Вот, кстати, как он аттестует Акопа Мовсеса: «Есть у его поэзии тайный способ кристаллизовать и высветить речь; происходит это неприметно, скрытно. Первым долгом поэт создает особую вдохновенную глубину, спокойное поле тяготения, некую пряжу, на которую слова ложатся живым узором. Они при этом тихоговорении вроде бы проясняются, переливаются смыслами и красками, пускаются вкруговую хороводом, и в единослитном твоем восприятии остается призрак звучания, мелодичность с медовым ее благоуханием, которая, не потеряв ясности взгляда и внутренней свежести, частенько преображается в трагическое цветовое струение».

Характеризуя собрата по перу, поэт осознанно либо неосознанно характеризует и себя. Не знаю, понятнее ли будет после процитированного пассажа манера, в которой работает А. Мовсес, а пристрастие Тамразяна к неологизмам и плетению словес, я полагаю, бросится в глаза.

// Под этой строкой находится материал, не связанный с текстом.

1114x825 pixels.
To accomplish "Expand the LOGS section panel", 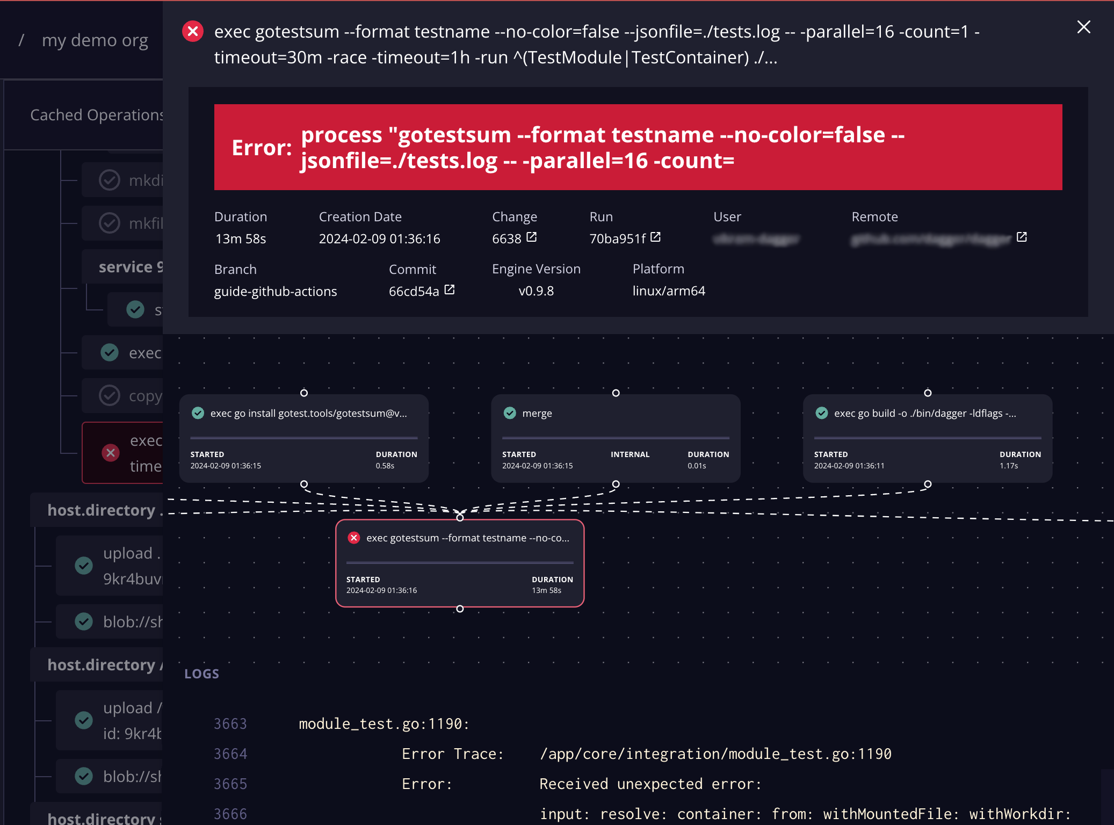I will (x=202, y=674).
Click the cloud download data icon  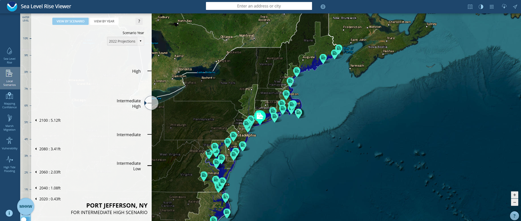point(504,7)
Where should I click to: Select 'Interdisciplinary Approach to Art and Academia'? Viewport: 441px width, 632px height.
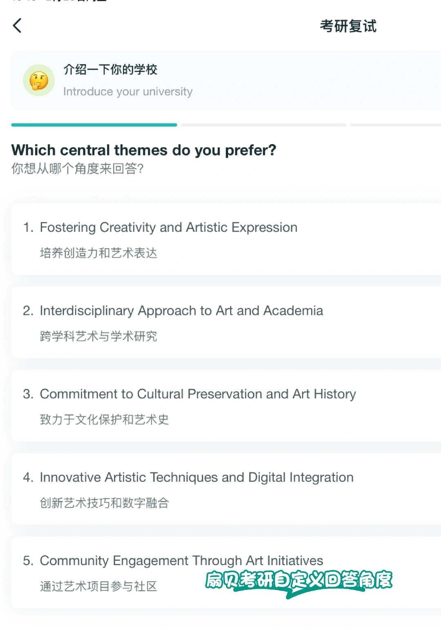tap(181, 310)
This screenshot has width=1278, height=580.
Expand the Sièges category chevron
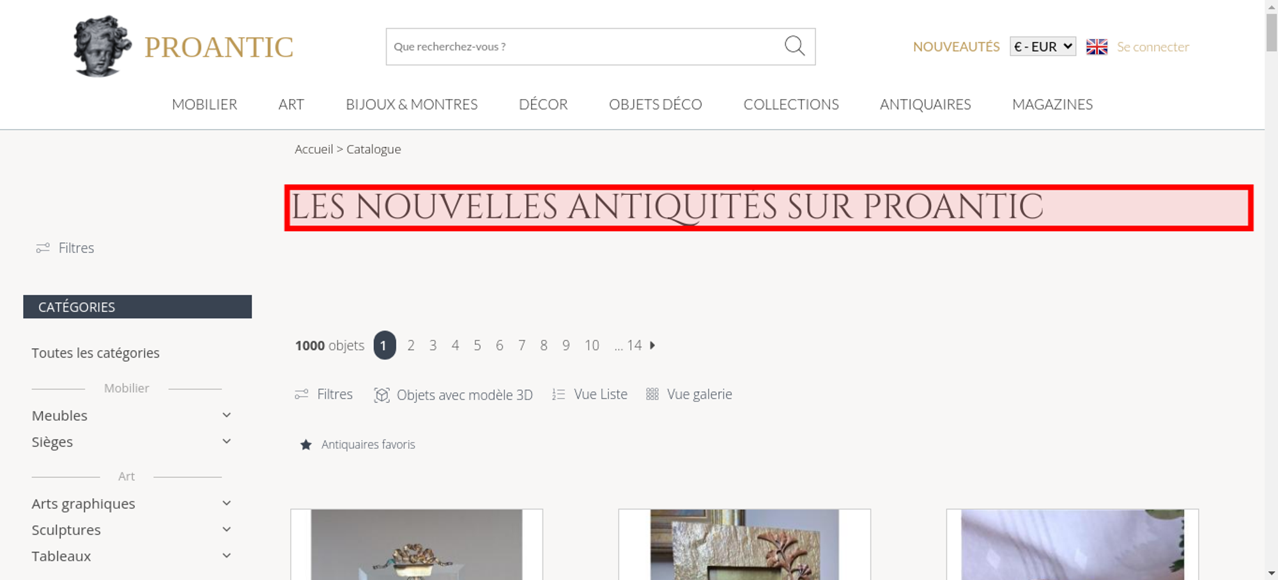pyautogui.click(x=226, y=441)
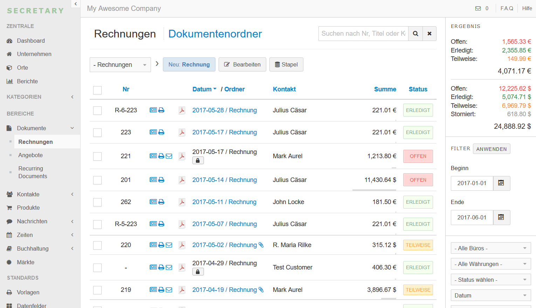
Task: Expand the 'Status wählen' dropdown
Action: point(490,280)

Рачья Тамразян у нас един в трех ипостасях. Он ученый-медиевист, автор монографии «Григор Нарекаци и неоплатонизм», директор Матенадарана им. Месропа Маштоца — Института древних рукописей. Он переводчик раннего Маяковского, Пастернака и Есенина. И он же плодовитый лирик. От первой ипостаси в его стихах особый вкус к архаизму, к тому, что сам он обозначил «пряжей речи», — некой текущей, почти невесомой и незаземленной словесной субстанции. Поэт по-армянски банастехц — в буквальном переводе «словотворец». Именно! Намекаю не столько на помянутые только что неологизмы, сколько на с трудом уловимую плоть этих стихов, укорененную в родном языке. Как бы то ни было, будущему переводчику Тамразяна не позавидуешь.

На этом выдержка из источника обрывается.